Sergeant has a chance encounter

by Tech. Sgt. Michael Voss
Ramstein Public Affairs

SAINTE MERE EGLISE, France — Though sun and waves came together June 1 to create a serene picture of Sainte Mere Eglise, France, it is hard to believe it was once the site of one of the bloodiest battles in history.

On June 6, 1944 – D-Day – French, U.S. and other Allied forces stood together to fight the German occupiers of France. During the battle for the beaches of Normandy, paratroopers from American, British and Canadian forces landed along a 50-mile stretch of the Normandy coast. It was the largest single-day amphibious invasion in history, with 160,000 troops landing that day.

Each year since the liberation of Normandy, Allied forces have come to Normandy to honor those who fought that day.

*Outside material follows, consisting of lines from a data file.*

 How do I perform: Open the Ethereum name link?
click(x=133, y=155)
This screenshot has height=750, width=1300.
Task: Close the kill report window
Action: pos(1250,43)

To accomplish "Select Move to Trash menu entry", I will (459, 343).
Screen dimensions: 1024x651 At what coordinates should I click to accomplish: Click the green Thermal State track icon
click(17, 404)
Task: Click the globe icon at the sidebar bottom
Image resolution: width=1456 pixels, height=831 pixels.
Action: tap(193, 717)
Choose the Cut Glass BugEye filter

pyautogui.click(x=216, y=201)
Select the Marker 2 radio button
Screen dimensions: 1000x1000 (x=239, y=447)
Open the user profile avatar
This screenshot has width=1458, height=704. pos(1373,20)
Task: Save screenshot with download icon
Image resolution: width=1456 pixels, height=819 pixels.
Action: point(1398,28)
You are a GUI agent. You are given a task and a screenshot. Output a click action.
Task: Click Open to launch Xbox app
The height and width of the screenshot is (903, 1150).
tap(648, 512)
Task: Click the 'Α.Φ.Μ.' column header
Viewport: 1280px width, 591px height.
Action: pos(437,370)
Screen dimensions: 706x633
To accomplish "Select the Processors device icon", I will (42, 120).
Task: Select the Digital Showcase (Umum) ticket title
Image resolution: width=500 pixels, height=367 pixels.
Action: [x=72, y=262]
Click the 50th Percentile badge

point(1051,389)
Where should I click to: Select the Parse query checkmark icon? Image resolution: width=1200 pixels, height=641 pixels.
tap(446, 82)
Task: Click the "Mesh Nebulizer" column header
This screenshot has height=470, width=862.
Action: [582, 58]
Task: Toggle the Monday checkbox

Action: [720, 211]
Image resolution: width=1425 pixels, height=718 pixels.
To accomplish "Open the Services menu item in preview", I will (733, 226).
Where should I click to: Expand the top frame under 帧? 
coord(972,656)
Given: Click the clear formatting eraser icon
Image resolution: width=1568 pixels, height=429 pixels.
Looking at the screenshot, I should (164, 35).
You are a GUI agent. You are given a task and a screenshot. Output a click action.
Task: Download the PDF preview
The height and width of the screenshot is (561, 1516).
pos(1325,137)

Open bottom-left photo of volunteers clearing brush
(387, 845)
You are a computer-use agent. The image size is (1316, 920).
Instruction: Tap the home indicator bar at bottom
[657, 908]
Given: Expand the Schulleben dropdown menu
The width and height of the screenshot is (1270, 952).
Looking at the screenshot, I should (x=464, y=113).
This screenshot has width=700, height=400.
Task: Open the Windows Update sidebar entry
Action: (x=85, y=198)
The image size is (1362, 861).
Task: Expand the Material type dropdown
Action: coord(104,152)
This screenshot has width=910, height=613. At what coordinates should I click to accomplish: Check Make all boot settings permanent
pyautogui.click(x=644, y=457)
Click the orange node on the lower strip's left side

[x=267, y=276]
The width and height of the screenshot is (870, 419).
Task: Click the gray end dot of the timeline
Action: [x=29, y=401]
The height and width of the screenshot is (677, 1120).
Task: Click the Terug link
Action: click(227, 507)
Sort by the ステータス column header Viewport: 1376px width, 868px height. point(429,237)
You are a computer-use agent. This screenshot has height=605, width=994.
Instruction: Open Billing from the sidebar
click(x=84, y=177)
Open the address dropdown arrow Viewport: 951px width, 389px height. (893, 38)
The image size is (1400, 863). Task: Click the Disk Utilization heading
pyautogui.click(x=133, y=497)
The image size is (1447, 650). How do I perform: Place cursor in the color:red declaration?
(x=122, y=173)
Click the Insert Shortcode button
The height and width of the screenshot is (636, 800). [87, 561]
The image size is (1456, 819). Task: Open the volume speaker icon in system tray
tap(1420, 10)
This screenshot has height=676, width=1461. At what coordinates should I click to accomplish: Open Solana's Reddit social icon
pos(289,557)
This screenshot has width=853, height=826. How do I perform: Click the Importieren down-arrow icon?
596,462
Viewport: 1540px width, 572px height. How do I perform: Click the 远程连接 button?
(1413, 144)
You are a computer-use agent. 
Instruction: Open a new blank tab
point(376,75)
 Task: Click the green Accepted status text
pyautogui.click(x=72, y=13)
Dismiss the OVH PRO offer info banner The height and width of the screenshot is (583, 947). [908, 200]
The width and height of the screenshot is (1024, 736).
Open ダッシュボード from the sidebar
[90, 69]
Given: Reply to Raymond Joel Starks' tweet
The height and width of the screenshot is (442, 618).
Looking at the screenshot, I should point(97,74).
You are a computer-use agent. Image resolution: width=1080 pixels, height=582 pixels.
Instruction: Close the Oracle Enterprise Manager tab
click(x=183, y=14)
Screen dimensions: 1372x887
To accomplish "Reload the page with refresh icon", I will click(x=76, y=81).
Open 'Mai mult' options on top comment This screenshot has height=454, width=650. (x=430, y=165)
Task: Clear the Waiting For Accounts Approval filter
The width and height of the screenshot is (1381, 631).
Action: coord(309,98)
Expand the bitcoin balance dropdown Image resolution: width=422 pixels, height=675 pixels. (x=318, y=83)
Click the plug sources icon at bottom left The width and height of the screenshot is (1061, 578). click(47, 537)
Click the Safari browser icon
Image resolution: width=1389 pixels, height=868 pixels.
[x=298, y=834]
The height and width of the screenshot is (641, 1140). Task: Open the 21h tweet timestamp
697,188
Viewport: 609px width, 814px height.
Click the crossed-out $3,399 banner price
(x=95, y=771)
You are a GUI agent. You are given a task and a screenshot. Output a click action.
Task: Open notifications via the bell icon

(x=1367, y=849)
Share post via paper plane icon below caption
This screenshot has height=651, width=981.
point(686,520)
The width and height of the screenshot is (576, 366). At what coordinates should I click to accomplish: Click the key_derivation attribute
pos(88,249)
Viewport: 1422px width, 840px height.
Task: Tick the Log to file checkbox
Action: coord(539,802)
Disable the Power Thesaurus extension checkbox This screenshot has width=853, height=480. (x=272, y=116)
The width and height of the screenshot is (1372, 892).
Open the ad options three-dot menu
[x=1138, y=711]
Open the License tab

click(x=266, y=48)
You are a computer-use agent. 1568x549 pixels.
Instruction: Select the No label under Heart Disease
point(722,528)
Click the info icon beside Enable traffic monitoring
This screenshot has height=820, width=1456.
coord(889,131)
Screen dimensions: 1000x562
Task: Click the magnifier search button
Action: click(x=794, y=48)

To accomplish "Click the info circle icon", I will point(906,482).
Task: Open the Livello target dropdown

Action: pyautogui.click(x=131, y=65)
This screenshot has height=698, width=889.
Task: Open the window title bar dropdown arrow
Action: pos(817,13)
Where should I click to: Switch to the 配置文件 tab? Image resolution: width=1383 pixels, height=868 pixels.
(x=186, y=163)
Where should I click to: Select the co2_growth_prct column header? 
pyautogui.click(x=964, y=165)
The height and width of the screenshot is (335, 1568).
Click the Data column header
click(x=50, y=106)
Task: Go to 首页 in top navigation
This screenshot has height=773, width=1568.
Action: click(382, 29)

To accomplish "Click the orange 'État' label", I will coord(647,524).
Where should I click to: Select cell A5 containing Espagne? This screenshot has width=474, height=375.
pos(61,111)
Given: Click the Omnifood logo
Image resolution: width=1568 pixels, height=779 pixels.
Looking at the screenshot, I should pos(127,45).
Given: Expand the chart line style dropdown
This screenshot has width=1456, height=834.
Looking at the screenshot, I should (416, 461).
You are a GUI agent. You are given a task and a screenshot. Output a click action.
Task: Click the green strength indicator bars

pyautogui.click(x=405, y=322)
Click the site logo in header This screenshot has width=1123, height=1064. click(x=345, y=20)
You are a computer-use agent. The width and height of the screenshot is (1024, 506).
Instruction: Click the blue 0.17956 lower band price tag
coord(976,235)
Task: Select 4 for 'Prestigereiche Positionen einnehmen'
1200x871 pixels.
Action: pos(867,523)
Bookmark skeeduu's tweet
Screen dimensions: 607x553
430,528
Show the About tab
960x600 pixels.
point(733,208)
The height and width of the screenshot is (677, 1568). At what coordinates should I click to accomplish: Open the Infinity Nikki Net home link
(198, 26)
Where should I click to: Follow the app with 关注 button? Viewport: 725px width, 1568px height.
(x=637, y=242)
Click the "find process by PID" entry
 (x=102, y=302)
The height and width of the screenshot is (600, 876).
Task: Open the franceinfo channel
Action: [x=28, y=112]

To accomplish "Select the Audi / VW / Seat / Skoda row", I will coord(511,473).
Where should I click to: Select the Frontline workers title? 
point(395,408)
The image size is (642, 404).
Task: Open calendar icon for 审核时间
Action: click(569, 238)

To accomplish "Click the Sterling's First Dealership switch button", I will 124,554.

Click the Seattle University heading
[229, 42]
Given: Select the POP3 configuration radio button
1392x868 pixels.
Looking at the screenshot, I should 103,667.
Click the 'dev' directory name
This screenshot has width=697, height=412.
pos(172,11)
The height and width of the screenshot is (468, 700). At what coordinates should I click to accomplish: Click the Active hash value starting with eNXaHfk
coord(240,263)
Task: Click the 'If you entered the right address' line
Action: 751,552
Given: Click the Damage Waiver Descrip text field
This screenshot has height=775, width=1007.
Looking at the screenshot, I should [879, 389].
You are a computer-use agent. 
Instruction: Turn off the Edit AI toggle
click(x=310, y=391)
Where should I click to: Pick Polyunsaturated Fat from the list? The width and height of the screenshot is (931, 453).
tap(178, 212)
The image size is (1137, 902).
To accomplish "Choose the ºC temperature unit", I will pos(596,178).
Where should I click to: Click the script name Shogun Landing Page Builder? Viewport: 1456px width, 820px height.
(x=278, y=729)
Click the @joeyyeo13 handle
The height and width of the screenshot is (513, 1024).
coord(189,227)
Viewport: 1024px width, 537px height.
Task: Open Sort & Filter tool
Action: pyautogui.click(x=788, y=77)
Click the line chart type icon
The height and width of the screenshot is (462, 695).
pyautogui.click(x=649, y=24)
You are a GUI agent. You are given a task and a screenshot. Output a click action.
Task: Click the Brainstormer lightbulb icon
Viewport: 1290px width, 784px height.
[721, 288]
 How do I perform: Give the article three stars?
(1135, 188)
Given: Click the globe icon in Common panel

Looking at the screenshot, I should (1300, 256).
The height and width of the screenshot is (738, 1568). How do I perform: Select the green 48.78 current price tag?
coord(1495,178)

Today, many of the survivors of the invasion have died or become too ill to make the long journey to join in on the week’s events, but their legacy lives on through the lives of active-duty servicemembers. One of those servicemembers, Ohio native Sgt. 1st Class Steve Selvage, said he has waited 22 years to see the Normandy beaches and participate in commemoration ceremonies.

“I have wanted to get here since my first year here in Germany. I just never had the chance,” said the 3rd Squadron, 2nd Stryker Cavalry Regiment Soldier. “It is a great honor.”

Although Sergeant Selvage’s role escorting distinguished visitors to the ceremony was a busy one, he had a bit of time before the ceremony to take in some of the sights and sounds of the historic area.

Almost as if it happened according to plan, when Sergeant Selvage packed his gear and Class A uniform for the week, he made room to pack a very special item: a book by Stephen Ambrose he’s had for more than 10 years.

“I brought the book, ‘D-Day,’ which I have read at least three times,” he said. “I brought it strictly for reference when seeing some of the sights.”

On one trip into Sainte Mere Eglise, Sergeant Selvage, a father of three – including one son serving in Iraq – spotted an older gentleman in a leather bomber jacket passing by and overheard a couple British Soldiers say, “There goes Ralph Manley.” He immediately set out to meet the 91-year-old D-Day veteran.

“Before we knew what was going on, he was screaming about his book and a pen,” said Sgt. 1st Class Patrick Martin, Sergeant Selvage’s friend.

Without knowing what to say, he approached Mr. Manley, book in hand, just hoping to hear the first-hand tale of a surviving D-Day veteran.

“These guys are legends. They accomplished something I could never imagine,” Sergeant Selvage said. “I think it was a once-in-a-lifetime opportunity.”

Sergeant Selvage could not have been more right. Many of the survivors are now in their 80s or older, and Sergeant Selvage is retiring from the Army in the next couple months.

Of the more than 154,000 Allied forces that landed on Normandy, an estimated 10,000 were killed, wounded, missing or captured, and as the years have passed, more and more of those who survived the invasion have died or are now too old to make the trip.

While telling his story, Mr. Manley noticed the D-Day book in Sergeant Selvage’s hand. He reached for the book, opened its cover and signed a small memo inside.
“It was really enough that he would just sit and share his experiences with us,” Sergeant Selvage said. “He really didn’t have to sign it for the experience to mean any more to me.”

Although Mr. Manley is not mentioned in the book by name, it didn’t lessen the experience for those who listened to his story, Sergeant Martin said.

Later, in his tent before lights-out, as Sergeant Selvage took time to rest and reflect, he looked back through the book, pointing the autograph out to other Soldiers and friends.

“You know, my household goods are being picked up for my retirement next week and my wife was a little upset about the timing of me coming here, but she didn’t say anything,” Sergeant Selvage said. “She knows how important this has been to me.

“You really just could not imagine what it was like until you stand on that beach or talk to one of the original veterans of that day in person,” he said. “These guys always will be heroes in my book.”